> **Directions**
Restate the data that follows exactly as it stands, beginning with the first line and ending with the line that contains "Task: Uncheck the Subtitles option".

┌──

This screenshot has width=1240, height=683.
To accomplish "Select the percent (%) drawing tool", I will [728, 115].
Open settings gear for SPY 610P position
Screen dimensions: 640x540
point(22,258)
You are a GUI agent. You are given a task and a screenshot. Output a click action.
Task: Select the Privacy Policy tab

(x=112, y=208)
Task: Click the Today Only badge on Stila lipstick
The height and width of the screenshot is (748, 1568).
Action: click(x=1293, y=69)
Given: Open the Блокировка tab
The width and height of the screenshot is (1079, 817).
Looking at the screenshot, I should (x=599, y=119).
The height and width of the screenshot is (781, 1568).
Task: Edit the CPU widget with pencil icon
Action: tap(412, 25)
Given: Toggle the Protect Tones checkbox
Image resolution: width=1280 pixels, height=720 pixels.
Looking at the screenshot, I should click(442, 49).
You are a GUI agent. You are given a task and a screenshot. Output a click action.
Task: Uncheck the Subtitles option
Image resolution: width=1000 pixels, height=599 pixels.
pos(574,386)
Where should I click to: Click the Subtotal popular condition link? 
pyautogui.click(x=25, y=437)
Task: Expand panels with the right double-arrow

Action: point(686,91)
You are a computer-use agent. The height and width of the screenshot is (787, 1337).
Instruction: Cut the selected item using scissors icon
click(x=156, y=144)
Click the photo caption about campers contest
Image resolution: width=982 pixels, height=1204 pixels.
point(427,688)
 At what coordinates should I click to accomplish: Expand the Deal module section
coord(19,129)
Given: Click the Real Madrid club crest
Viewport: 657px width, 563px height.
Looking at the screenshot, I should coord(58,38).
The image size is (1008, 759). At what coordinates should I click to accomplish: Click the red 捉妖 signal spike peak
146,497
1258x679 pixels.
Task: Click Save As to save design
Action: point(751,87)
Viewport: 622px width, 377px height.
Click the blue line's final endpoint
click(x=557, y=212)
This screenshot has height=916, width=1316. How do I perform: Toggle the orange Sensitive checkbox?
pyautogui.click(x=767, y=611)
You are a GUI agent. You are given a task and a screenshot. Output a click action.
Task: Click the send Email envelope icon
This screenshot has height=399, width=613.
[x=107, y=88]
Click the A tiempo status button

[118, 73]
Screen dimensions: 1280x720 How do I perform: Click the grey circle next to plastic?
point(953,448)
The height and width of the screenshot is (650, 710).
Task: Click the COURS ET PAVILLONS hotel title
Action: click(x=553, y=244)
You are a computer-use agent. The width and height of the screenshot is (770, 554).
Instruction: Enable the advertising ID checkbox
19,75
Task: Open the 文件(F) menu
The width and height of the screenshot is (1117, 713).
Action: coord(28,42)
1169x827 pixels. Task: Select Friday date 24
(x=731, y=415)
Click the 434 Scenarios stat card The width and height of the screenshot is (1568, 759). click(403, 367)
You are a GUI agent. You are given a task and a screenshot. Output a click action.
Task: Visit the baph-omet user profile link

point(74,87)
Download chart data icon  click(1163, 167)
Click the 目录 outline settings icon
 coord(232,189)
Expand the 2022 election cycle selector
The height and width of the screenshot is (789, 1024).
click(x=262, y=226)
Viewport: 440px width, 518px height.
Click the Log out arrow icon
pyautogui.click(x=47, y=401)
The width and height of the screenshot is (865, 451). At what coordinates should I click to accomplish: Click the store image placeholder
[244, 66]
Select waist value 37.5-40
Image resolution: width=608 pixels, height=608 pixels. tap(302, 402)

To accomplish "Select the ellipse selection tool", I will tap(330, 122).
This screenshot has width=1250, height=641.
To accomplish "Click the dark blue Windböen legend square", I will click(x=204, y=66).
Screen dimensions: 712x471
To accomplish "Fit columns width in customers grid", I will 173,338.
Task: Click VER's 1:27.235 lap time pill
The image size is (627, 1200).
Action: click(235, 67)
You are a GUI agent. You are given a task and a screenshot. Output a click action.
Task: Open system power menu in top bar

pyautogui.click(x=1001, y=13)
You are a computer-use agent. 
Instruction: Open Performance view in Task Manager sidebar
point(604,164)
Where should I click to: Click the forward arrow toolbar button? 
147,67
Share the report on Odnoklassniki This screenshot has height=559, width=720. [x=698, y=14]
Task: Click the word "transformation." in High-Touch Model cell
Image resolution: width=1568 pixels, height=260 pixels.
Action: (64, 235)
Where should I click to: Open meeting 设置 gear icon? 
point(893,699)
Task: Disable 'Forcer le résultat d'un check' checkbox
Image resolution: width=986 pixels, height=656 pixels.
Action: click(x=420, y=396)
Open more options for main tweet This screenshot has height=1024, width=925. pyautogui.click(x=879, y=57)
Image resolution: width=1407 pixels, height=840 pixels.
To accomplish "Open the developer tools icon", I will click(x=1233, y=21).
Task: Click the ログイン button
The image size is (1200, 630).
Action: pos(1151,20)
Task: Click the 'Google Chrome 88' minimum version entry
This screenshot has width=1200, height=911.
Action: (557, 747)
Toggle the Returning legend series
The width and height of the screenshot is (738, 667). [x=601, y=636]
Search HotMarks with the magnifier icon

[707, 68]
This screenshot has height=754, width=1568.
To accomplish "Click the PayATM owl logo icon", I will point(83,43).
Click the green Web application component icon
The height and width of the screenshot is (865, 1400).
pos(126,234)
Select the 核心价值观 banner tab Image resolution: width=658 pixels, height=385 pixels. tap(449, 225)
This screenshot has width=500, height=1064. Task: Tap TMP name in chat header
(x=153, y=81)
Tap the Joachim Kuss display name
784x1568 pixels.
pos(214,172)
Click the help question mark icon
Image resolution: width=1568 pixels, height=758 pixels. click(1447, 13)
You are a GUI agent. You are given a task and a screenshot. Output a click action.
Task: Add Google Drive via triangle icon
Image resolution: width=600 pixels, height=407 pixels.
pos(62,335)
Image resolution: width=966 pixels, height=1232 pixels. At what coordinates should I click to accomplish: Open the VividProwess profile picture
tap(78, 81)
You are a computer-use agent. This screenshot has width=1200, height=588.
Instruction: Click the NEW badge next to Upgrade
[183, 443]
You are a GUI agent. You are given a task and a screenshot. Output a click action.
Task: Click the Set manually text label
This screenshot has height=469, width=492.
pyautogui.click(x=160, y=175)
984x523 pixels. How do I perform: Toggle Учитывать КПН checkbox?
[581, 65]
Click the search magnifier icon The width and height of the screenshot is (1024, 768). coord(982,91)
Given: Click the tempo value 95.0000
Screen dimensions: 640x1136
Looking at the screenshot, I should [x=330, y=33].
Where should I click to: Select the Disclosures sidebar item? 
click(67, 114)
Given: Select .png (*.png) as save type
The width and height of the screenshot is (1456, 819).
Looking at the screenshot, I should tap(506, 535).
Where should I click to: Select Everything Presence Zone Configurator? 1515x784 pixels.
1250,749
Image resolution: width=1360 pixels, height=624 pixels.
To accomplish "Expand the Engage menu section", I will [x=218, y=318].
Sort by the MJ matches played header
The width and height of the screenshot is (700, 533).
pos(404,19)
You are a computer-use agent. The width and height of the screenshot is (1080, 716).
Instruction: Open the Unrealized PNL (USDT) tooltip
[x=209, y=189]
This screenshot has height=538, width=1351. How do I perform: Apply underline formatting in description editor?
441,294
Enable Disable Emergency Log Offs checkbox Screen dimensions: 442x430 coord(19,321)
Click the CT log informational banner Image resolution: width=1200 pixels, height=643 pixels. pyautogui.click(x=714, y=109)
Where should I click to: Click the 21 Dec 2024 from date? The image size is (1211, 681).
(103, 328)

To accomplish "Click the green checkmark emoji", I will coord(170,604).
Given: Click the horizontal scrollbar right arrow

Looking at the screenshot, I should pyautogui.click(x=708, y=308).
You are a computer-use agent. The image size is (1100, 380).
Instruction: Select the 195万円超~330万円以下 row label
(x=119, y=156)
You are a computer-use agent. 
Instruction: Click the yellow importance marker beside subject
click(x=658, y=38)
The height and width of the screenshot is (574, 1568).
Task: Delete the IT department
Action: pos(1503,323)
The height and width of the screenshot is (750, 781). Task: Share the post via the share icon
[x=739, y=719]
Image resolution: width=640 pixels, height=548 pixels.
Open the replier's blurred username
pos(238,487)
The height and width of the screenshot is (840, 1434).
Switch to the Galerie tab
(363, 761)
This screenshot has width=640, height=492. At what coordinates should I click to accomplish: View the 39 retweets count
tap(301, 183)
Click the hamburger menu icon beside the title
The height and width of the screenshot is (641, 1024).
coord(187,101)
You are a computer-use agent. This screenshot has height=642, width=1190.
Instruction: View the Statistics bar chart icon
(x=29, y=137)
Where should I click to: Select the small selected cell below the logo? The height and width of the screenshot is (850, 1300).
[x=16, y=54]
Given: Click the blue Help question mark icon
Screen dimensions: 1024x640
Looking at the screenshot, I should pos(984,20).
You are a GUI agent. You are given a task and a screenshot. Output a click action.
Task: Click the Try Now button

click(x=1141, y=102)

└──

> **Final answer**
This screenshot has width=1240, height=683.
To accomplish "Select the percent (%) drawing tool", I will [728, 115].
Open settings gear for SPY 610P position
Screen dimensions: 640x540
point(22,258)
You are a GUI agent. You are given a task and a screenshot. Output a click action.
Task: Select the Privacy Policy tab

(x=112, y=208)
Task: Click the Today Only badge on Stila lipstick
The height and width of the screenshot is (748, 1568).
Action: click(x=1293, y=69)
Given: Open the Блокировка tab
The width and height of the screenshot is (1079, 817).
Looking at the screenshot, I should (x=599, y=119).
The height and width of the screenshot is (781, 1568).
Task: Edit the CPU widget with pencil icon
Action: tap(412, 25)
Given: Toggle the Protect Tones checkbox
Image resolution: width=1280 pixels, height=720 pixels.
Looking at the screenshot, I should click(442, 49).
You are a GUI agent. You are given a task and a screenshot. Output a click action.
Task: Uncheck the Subtitles option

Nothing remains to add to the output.